-1

I am trying to detect URL inside another string. I got an answer from another SO. However, it does not work for a use case needed by us.

Detect and extract url from a string?

        URL_REGEX = "(?:^|[\\W])((ht|f)tp(s?):\\/\\/|www\\.)"
            + "(([\\w\\-]+\\.){1,}?([\\w\\-.~]+\\/?)*"
            + "[\\p{Alnum}.,%_=?&#\\-+()\\[\\]\\*$~@!:/{};']*)";
        Pattern p = Pattern.compile(URL_REGEX, Pattern.CASE_INSENSITIVE | Pattern.MULTILINE | Pattern.DOTALL);

        String str = "hello example.com";    // DOES NOT WORK 
        //str = "$ANY_WORD example.com $ANY_WORD_1";    // DOES NOT WORK 
        str = "hello http://example.com";    // WORKS

Can you please modify above regex work for str = "hello example.com" as well?

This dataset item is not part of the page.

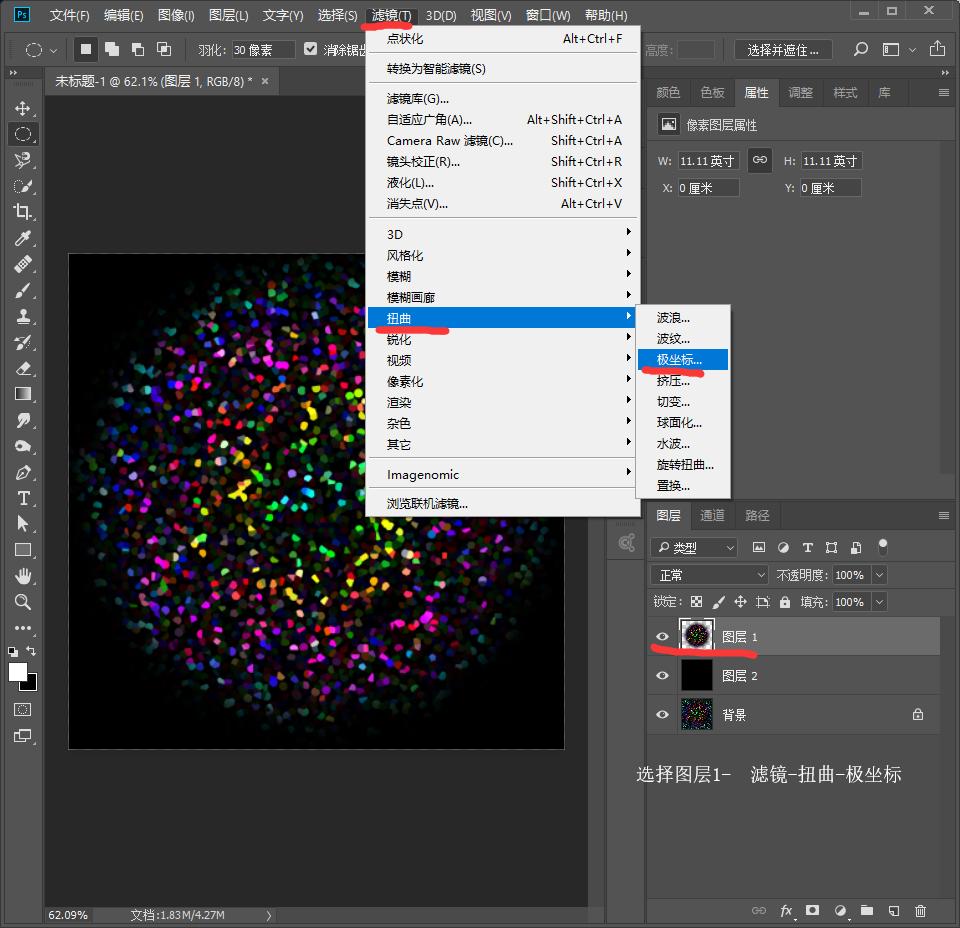The image size is (960, 928).
Task: Add layer style via fx icon
Action: pyautogui.click(x=787, y=911)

Input String can be a combination of many words and urls

GJain
  • 5,025
  • 6
  • 48
  • 82
  • only for hello or any other word before a URL? – perreal May 22 '18 at 04:01
  • @perreal any word before a URL or after. String can be a combination of many words and urls – GJain May 22 '18 at 04:03
  • The accepted answer in the duplicate question has two regex patterns for matching URL with or without `http(s)://` and `www.`. If you'd like, you can [combine the two together](https://regex101.com/r/zusawb/1) or [like this](https://regex101.com/r/zusawb/2) _with no capturing groups_. – 41686d6564 stands w. Palestine May 22 '18 at 04:22

1 Answers1

0

I did not get it why you started your regex by using Non-Capturing group if you are just searching within a normal string as you indicated. but..

It should work by removing (?:^|[\\W])((ht|f)tp(s?):\\/\\/|www\\.)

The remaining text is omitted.